Scorecard for the two extension mechanisms this pipeline has trialed:

  • Artifact dispatch as the extension point: proven. binoc-row-reorder demonstrates the intended shape — a third-party transformer matches an artifact format (plus a tag as a cheap pre-filter), runs its own scan, and adds its own facts. Judgments that need their own pass over the data remain separate transformers.
  • Tag-handoff layering between stdlib transformers: retired. One consumer in three months, a redundant O(cells) re-scan per dispatch, a load-bearing registration-order dependency, and the clear() bug. When a judgment is derivable from facts the producer already computed, it belongs inline in the producer.

One observable side effect: transformers that match action: "modify" and ran between the analyzer and the detector (in stdlib, only TabularStatsAnnotator) no longer dispatch on pure-reorder nodes, because the action becomes reorder before they see it. The annotator was a no-op on such nodes — a pure column reorder cannot change any column's distribution — so output is unchanged.

Alternatives Considered

Keep the detector but fix the clear() bug. Treats the symptom. The re-scan, the ordering dependency, and the single-consumer dispatch tag all remain for no benefit, and the next contributor reasonably copies the two-transformer pattern for the next derivable judgment.

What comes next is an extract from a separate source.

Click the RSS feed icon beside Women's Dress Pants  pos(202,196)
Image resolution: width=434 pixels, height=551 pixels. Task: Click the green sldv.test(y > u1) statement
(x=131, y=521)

Generalize: let transformers pass computed facts to later transformers (beyond tags). A typed inter-transformer side channel would solve the "facts discarded, re-derived downstream" problem in general, but invents a new ABI surface for exactly one known use. If more derivable judgments appear, inlining them in the analyzer stays cheaper than a protocol.

Move RowReorderDetector inline too. Rejected — it needs its own multiset scan that the analyzer's positional/keyed pass does not produce, and it deliberately stays out of tree as the model for third-party artifact-format consumers.